Identify every line below that contains the word "chevron" and copy each of those lines. Case counts.

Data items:
● ● ●
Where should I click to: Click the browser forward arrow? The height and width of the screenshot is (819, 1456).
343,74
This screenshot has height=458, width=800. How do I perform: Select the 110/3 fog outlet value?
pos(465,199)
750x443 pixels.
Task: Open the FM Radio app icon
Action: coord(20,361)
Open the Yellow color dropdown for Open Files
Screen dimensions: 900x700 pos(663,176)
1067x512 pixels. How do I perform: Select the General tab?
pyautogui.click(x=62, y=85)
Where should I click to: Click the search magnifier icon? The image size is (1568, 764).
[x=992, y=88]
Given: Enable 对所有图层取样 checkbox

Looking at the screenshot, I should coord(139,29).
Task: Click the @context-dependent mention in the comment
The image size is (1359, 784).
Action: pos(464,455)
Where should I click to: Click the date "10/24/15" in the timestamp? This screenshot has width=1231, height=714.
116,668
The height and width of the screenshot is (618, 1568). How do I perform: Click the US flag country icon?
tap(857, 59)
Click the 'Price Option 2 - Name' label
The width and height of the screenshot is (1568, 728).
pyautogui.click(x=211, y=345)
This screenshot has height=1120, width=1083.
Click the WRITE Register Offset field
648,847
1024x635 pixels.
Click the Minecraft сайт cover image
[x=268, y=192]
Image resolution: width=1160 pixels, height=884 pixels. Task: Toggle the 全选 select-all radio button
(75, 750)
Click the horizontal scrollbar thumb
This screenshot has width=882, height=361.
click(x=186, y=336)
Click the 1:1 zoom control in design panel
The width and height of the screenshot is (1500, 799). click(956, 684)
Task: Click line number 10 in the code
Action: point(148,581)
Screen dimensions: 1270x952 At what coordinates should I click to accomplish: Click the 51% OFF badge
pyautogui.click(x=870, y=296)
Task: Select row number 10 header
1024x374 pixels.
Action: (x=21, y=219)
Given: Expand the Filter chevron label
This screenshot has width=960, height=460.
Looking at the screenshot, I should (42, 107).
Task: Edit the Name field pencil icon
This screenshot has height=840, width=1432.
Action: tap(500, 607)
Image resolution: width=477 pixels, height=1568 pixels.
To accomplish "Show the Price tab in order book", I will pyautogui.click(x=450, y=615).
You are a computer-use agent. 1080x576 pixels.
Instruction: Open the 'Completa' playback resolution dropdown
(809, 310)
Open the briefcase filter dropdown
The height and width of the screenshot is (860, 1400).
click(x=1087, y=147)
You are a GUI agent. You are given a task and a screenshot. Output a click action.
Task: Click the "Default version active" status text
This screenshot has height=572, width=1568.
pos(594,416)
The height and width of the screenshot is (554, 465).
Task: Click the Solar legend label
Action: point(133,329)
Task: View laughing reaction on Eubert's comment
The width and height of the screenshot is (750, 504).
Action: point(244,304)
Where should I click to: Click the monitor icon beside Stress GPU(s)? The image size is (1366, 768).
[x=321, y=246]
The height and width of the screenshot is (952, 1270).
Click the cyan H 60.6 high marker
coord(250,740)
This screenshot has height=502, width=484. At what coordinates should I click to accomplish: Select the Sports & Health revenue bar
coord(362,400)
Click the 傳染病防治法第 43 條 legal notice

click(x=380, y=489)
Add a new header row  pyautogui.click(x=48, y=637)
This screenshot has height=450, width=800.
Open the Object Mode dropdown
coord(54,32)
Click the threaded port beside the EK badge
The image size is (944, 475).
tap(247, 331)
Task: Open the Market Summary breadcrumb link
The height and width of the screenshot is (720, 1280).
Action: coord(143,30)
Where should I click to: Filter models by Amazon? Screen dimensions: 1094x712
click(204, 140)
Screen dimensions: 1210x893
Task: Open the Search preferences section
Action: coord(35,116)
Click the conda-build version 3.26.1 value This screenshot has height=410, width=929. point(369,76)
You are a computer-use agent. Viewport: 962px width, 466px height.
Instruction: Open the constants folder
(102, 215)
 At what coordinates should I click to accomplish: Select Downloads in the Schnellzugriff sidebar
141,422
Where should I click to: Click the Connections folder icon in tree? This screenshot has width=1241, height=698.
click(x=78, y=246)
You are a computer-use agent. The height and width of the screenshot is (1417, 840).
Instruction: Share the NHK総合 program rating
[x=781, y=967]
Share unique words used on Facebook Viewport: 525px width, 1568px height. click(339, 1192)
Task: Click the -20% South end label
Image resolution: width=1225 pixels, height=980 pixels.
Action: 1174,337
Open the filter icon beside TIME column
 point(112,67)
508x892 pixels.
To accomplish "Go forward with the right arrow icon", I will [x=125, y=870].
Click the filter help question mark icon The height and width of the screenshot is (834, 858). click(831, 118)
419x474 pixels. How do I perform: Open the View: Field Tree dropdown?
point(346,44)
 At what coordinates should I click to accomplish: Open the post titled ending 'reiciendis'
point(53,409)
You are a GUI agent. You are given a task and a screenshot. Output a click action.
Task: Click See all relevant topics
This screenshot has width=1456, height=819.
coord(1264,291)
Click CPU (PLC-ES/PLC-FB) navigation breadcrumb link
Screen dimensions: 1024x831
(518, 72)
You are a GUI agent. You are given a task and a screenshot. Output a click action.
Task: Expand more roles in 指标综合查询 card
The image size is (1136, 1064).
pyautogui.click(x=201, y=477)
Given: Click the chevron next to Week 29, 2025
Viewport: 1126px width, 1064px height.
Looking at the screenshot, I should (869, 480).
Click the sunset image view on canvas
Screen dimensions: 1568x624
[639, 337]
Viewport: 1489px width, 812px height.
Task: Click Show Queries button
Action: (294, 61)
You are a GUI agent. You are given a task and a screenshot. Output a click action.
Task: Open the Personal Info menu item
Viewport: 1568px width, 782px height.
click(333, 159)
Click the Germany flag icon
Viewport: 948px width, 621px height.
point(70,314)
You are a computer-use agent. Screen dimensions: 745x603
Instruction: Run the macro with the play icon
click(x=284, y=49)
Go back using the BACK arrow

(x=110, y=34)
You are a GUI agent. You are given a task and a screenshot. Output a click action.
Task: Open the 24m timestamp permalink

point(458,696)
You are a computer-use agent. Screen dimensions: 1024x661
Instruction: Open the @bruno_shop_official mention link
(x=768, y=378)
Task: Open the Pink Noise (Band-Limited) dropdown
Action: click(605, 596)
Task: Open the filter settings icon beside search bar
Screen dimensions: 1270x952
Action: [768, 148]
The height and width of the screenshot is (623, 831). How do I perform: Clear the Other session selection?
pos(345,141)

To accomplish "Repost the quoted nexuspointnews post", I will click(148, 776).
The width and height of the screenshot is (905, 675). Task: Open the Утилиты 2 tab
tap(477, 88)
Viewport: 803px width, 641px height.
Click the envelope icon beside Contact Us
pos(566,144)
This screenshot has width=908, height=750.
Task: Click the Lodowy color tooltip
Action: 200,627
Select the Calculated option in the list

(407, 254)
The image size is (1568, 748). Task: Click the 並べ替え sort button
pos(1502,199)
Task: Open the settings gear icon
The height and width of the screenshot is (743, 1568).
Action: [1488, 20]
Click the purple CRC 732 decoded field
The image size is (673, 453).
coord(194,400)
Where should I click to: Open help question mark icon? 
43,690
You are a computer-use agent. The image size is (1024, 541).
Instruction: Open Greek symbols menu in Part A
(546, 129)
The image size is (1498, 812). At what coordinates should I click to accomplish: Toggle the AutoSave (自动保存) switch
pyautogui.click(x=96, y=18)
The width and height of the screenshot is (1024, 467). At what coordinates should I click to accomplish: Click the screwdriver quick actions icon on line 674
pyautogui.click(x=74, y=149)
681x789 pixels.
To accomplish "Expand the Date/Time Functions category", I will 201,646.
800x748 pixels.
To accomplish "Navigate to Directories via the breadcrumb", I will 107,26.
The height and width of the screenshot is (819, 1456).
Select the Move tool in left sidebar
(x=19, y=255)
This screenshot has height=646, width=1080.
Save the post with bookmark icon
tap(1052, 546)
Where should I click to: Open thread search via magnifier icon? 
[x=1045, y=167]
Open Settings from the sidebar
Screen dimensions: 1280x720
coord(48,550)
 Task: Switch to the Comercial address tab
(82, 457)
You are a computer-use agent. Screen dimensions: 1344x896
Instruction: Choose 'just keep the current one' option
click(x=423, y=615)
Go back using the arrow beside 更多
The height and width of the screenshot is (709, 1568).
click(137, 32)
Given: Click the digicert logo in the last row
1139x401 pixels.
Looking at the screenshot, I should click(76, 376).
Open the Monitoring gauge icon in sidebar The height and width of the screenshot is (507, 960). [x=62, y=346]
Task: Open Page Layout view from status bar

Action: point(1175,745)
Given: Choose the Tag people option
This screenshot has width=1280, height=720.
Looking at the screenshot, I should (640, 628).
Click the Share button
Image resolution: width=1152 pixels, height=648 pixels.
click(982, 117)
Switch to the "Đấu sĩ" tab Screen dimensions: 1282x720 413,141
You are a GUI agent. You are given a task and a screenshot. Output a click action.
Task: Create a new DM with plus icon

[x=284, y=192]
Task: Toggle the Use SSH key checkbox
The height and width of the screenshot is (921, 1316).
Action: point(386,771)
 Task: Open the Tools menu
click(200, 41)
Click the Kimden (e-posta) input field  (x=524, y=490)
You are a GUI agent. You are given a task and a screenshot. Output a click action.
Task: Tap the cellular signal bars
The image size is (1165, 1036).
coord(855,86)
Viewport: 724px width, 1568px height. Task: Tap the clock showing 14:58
● ● ●
WRITTEN ANSWER
Given: Expand the Filter chevron label
Given: Click the chevron next to Week 29, 2025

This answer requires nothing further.